Hot off the S& P Press release:
New York, August 25, 2015 – S&P Dow Jones Indices today released the latest results for the S&P/Case-Shiller Home Price Indices, the leading measure of U.S. home prices. Data released today for June 2015 show that home prices continued their rise across the country over the last 12 months. More than 27 years of history for these data series is available, and can be accessed in full by going to www.homeprice.spdji.com. Additional content on the housing market can also be found on S&P Dow Jones Indices’ housing blog: www.housingviews.com.
Year-over-Year The S&P/Case-Shiller U.S. National Home Price Index, covering all nine U.S. census divisions, recorded a slightly higher year-over-year gain with a 4.5% annual increase in June 2015 versus a 4.4% increase in May 2015. The 10-City Composite had marginally lower year-over-year gains, with an increase of 4.6% year-over-year. The 20-City Composite year-over-year pace was virtually unchanged from last month, rising 5.0% year-over-year.
Denver, San Francisco, and Dallas reported the highest year-over-year gains among the 20 cities with price increases of 10.2%, 9.5%, and 8.2%, respectively.
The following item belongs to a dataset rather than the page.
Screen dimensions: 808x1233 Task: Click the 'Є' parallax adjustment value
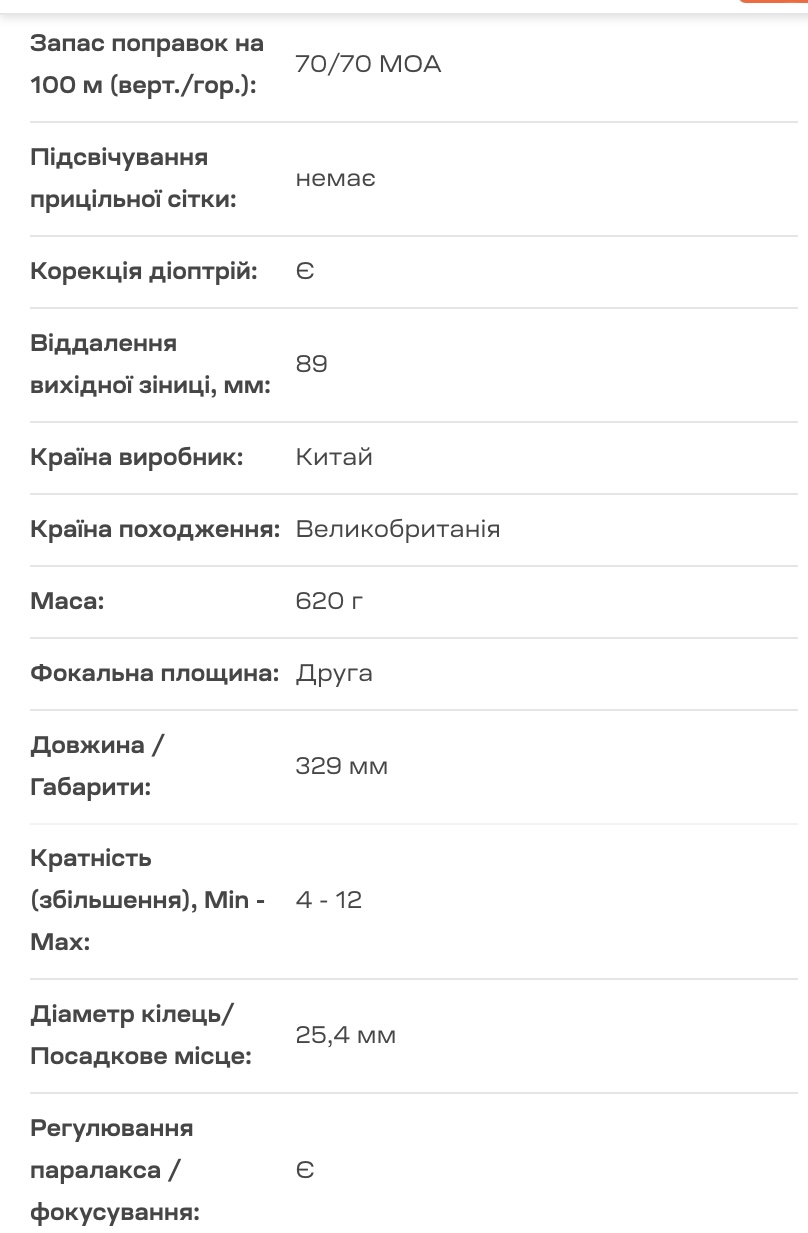306,1170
Eleven cities reported greater price increases in the year ending June 2015 over the year ending May 2015. Denver is the only city with a double digit increase, and Phoenix and Detroit had the longest streaks of year-over-year increases. Phoenix reported a 4.1% in June 2015, the seventh consecutive year-over-year increase. Detroit recorded 5.7% in June 2015, the sixth consecutive year-over-year increase.
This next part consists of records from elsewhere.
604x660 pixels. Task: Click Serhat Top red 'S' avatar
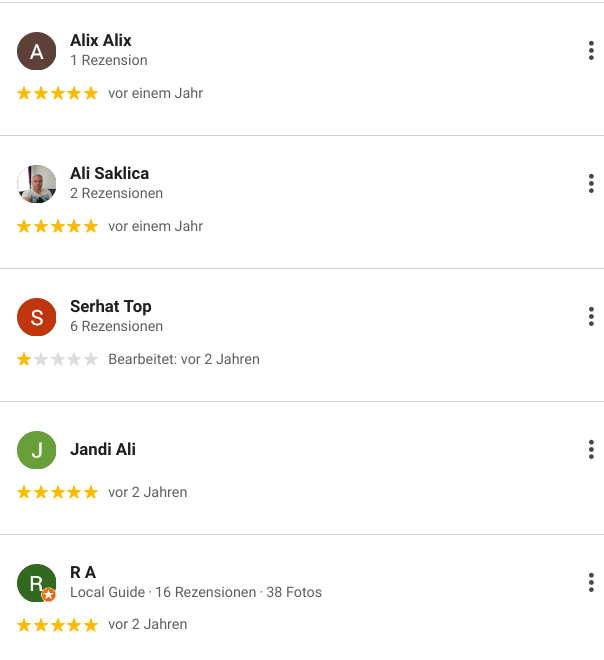pos(37,317)
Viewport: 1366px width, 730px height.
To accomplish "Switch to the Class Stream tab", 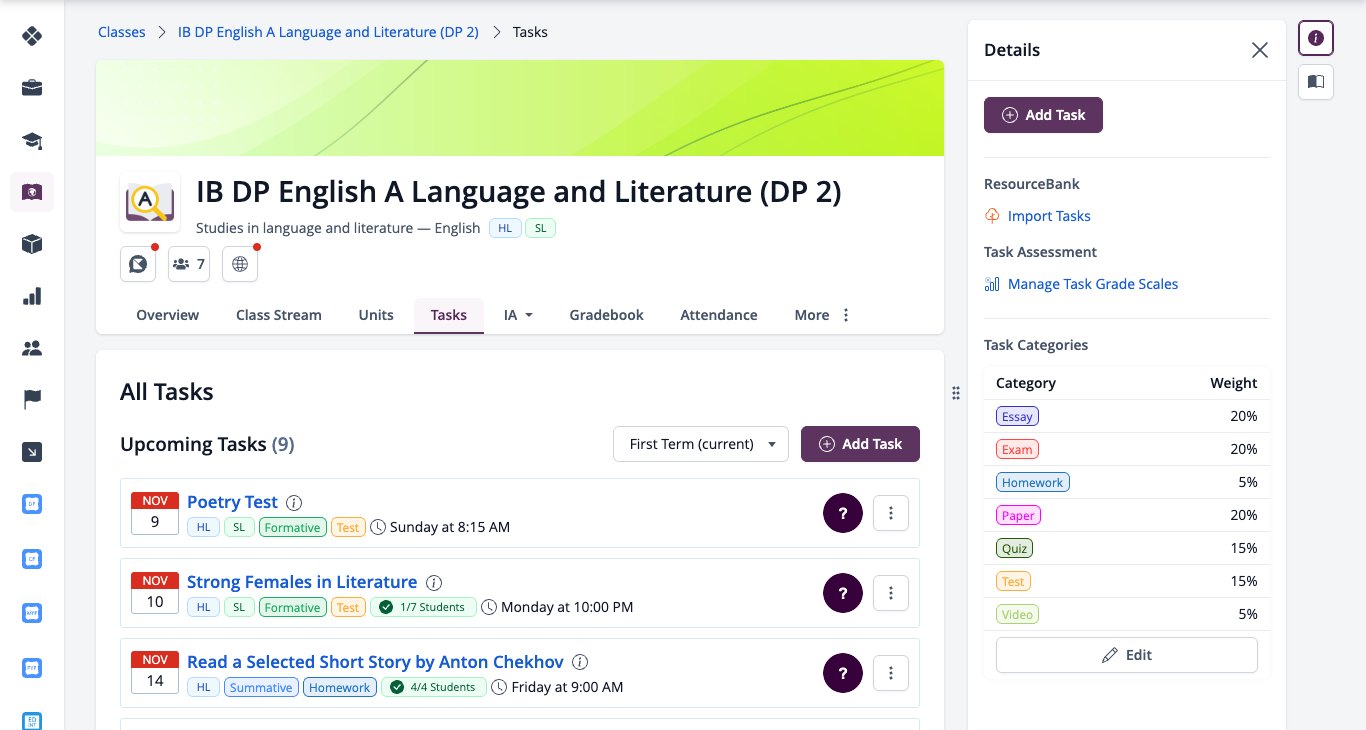I will 279,315.
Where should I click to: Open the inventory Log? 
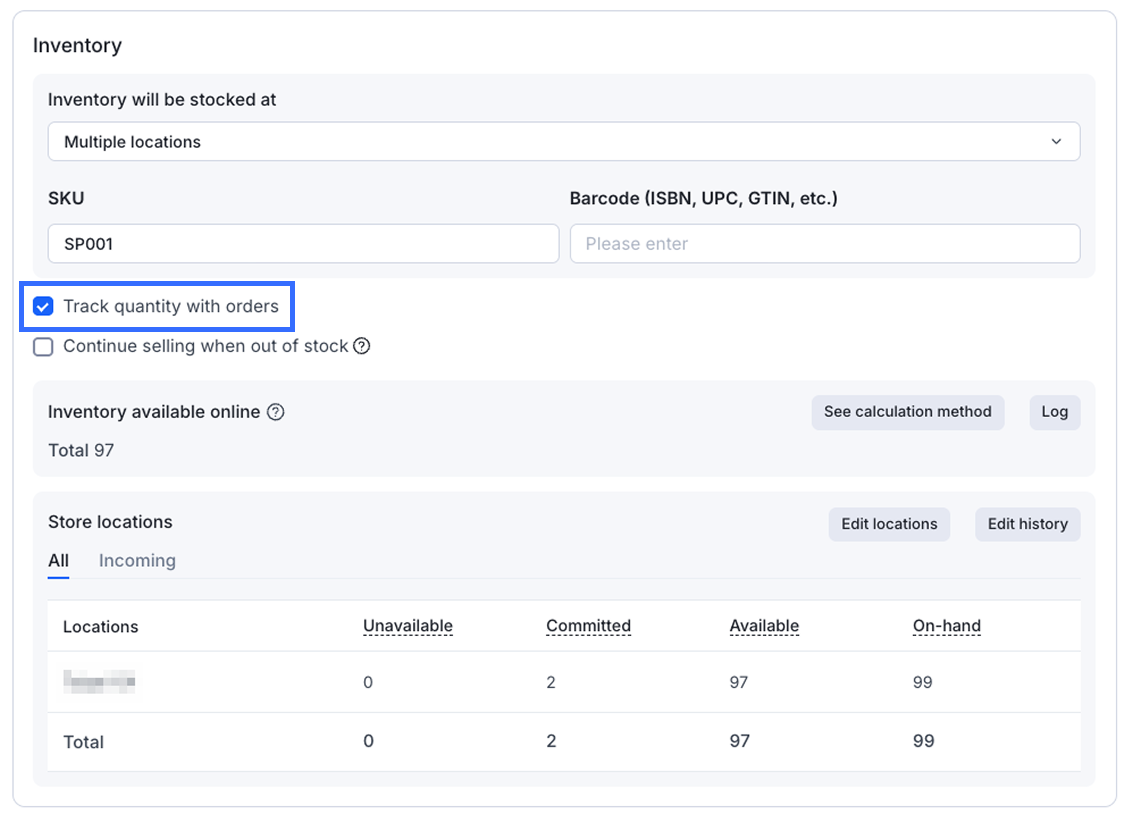1054,412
So, Housing Prices stuck at late 2004 levels. Hasn’t hurt the futures: Up 541 on the Dow when I looked.
As I was telling folks last week, look for Turnaround Tuesday and here we is.
The futures are pointing up 500 points.
Since we can trace the all time high recently of the S&P to a roughly equal position In October of 2014, we might be able to claim (*if you stand across the room to look at the chart) that this could be the largest irregular high flat IV in history.
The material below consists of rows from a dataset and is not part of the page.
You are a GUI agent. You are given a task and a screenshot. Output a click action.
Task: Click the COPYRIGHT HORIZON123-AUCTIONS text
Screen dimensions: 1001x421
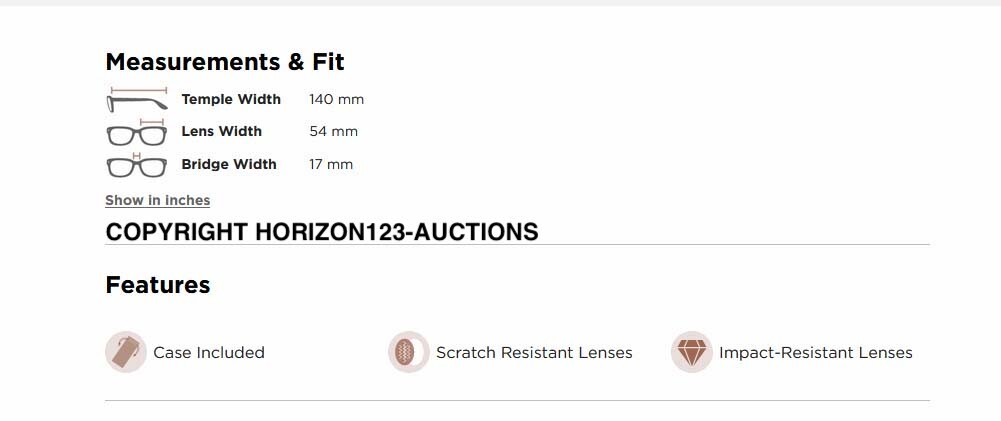pyautogui.click(x=321, y=232)
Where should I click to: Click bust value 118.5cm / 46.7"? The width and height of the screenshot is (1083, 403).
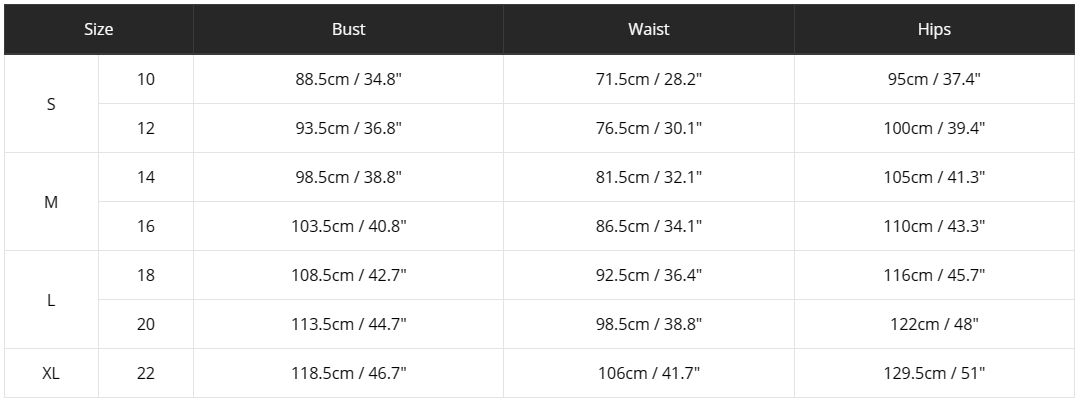348,374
Or, we could look at it the other way:
The S&P 500 52 week high was around 2,135 and it closed Monday around 1,893,
If you need a short class on Fibonacci n umbers, click here.
We know that retracements are often 61.8% so we look at the S&P range which has been 242 points (roughly) of decline and then multiply that times 0.618. This would hint at a rally of around 150 points.
Given that we would count from the daily close Monday (that 1,893) then 2,042 on the upside of the S&P gets to be interesting.
That is, assuming this is not a (4) and there is still more downside to go, in which case 1,820 or so and since we kissed the underside of 1,940, that isn’t a bad bet, either.
Best thing to do in cases like this? Sit on your wallet. The volatility implied by this kind of free-ranging market kills any chance of making real money in options.
But a rally to the 2,042 range an d then on to 1,820 or 1,740 even looks like how the numbers could be bounded.
Since the initial decline has been from 5,165 down to about 3,507, the decline of 1,568 for Wave 1 down may reasonably be dart boarded as 2,487 points (when Wave 2 is 1.5 times Wave 1).
Now since we know the top of Wave 2 was around 4,124, the washout low for the SSE could be around 1,637
There are (and this is pretty interesting) a couple of ways that the SSE could fall so low that it would be effectively out of business.
And that’s why nothing would surprise me less than to see a major shakeup of the SSE in order to preserve the exchange. On the other hand, a good bit of this is China’s devaluation, too. So where is used to tax X number of dollars to buy the Yuan, it now takes X less devaluation.
Inside China, the collapse wouldn’t look as bad, But that’s the magic of equal signs that we will get into in the Coping section in a minute.
Main thing to remember is that when a country devalues, there is an internal effect (foreign goods get more expensive because the Yuan doesn’t buy as much), but Chinese goods are getting cheaper by the day.
And that’s the danger to the rest of the world: China’s devaluation is a clever way to buy market share and screw other countries out of manufacturing.
If – and this is the biggie here – IF they don’t collapse the whole global economy.
But wait! Isn’t that what communist governments try to do? More coffee!
Barbarians in the Sand
I have to ask the obvious (again): What kind of political movement shows off its utter contempt and disregard for great civilizations of the past and brags about it?
I mean seriously, who would follow such a cult and why? Don’t they know that the lessons of the past are oft repeated?
North Korea and the South have buried the bullhorns, at least for now. Remember, though, the Korean War never ended, which we could have and didn’t. It’s an easy crisis to modulate which works to someone’s advantage.
Oh, sure, we leave on a cruise a week from Sunday so here comes tropical storm Erika to whip up a few waves along the way. Should be no factor on our Peoplenomics cruise, but we do keep an eye open for such things.
Side bet: The storm hits Cuba, we offer aid, and now that relations are normalizing, let’s build some condos while we are there, shall we?